> [ИСХОДНЫЙ ТЕКСТ]
════════════════
Что получает женщина взамен трансформированного тела? Через трансформированное (мифологически или культурно)  тело женщина обретает всеобщую избыточность, насыщенность жизнью и это разряжается  аффектом.  Снегурочка, обладающая измененным телом, меняющая одежды, нуждается в аффектах. Они - это другая сторона контуров, принимаемых телом.   Снегурочка из пьесы Островского   знает телесный аффект, но он погибелен: «люблю и таю...».

 

Красота, было сказано, космична. Но космична и любовь, соединяющая людей. Аффекты же единичны и частны. В этом их могучая, но только побудительная сила. Следом должны пробудиться всеобщие чувствования любви, из которых сплетается повседневность жизни. Но  Снегурочка остается на полпути, ее аффект и ее холодное тело опасны  для нее самой. Космическая  стихийная красота Снегурочки должна бесследно вернуться туда, откуда пришла.

 

В начале 1990-х годов  в Балкарии в Приэльбрусье мне довелось записать поучительную легенду о красавице  по имени Капчагай.  Так теперь называется  склон горы в Чегемском ущелье, где люди когда-то нашли необыкновенный красивый камень. Вскоре в той семье,  где хранился этот камень, родилась девочка, названная Капчагай. С годами она превратилась в необыкновенно красивую девушку. К ней стали свататься джигиты. Из-за соперничества они воевали друг с другом. Погибло много народа. В конце концов  красавица исчезла.  Девушка, имевшая холодное каменное тело, снова превратилась в камень. Люди поспешили отнести  его на то место, где он был найден.
════════════════
> [ИСХОДНЫЕ ДАННЫЕ]
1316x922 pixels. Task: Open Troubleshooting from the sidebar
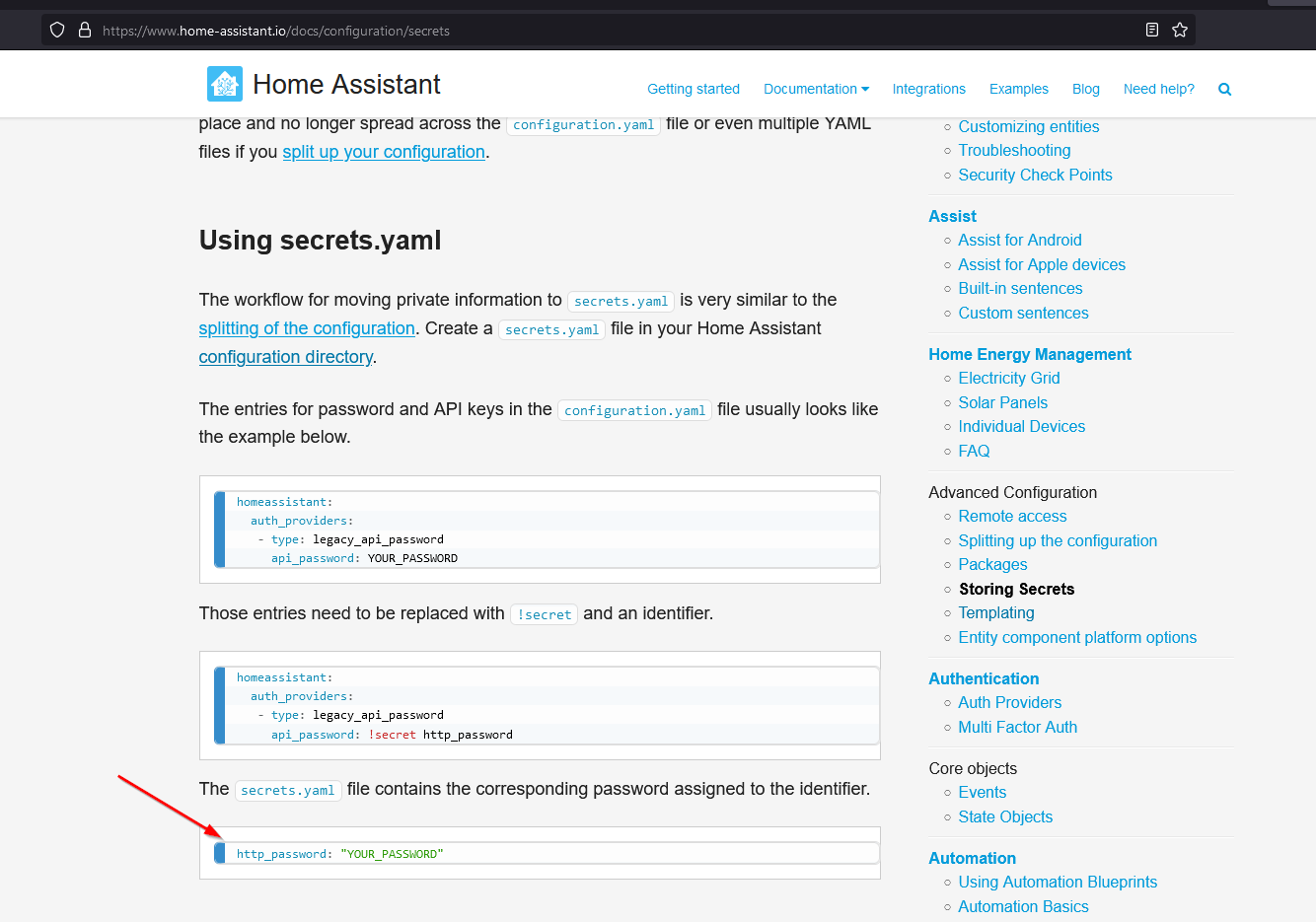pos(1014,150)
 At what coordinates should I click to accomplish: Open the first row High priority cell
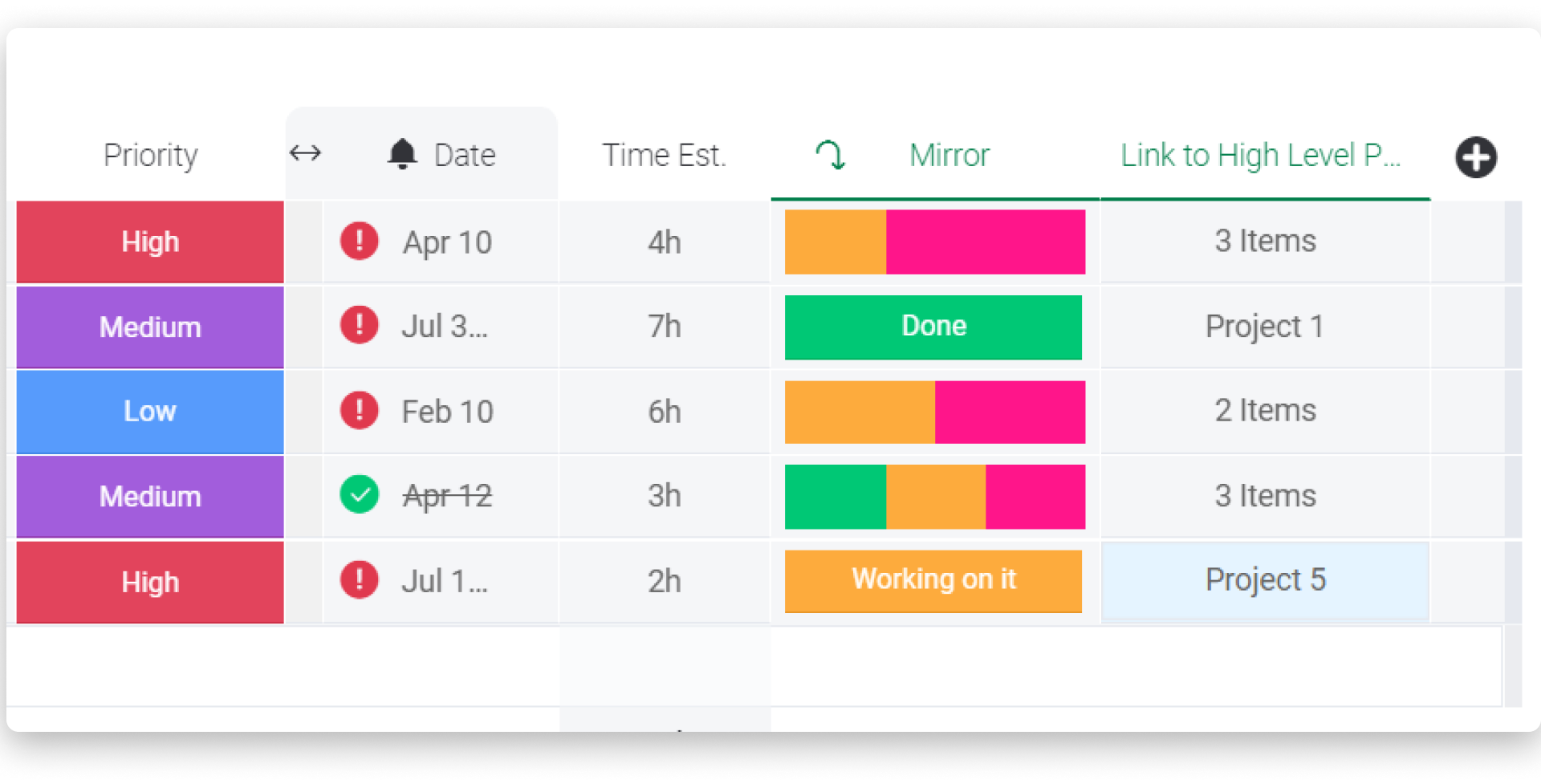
════════════════
Продолжите исходный текст о Снегурочке и красавице Капчагай, начав сразу после его последнего предложения. Строки — отдельный материал, с исходным текстом они не связаны.

 

В истории о красавице Капчагай  представлены все топы, что и в сказке о Снегурочке: нежилое пространство ( гора вместо леса), несоматическое тело,  аффекты, а не любовь, раздор. И возвращение к исходному состоянию.

 

Теперь мы можем обратиться к  непонятным словам царя берендеев в финале пьесы Островского о том. что события, приключившиеся в царстве, должны исчезнуть без следа.  Дело в том, что история о Снегурочке рассказывается Островским от лица природы, от лица ее стихий. Случившееся в стране берендеев должно снова слиться с природой, уйти в забвение.

 

Почему нужен образовавшийся разрыв в памяти? Очевидно, потому, что между природой и даже таким лесным народом как  берендеи должен быть разрыв, а человеческая жизнь несводима к природе и к телу. Тело способно дать только аффекты.  Между ними и любовью  пустота, которая заполняется роком. Вот почему так значимы птицы в прологе пьесы Островского - вещие птицы не только несут весну, но и  судьбу людям.  Эта судьба непредсказуема и потому называется роком.  Начиная с древнегреческих трагедий судьба-рок всегда  выступает в женском обличии. Она  нам достается через мать, сестру или жену. «Мужская» судьба предсказумее и тривиальнее, она  похожа на маршрутное пространство охотника, идущего по следу за дичью. Судьба-рок появляется в пустоте или сама создает пустоту, в которой все тревожно или радостно размещается. У Островского в такой пустоте расположены цельные женские характеры. Иногда они, действительно, похожи на луч света.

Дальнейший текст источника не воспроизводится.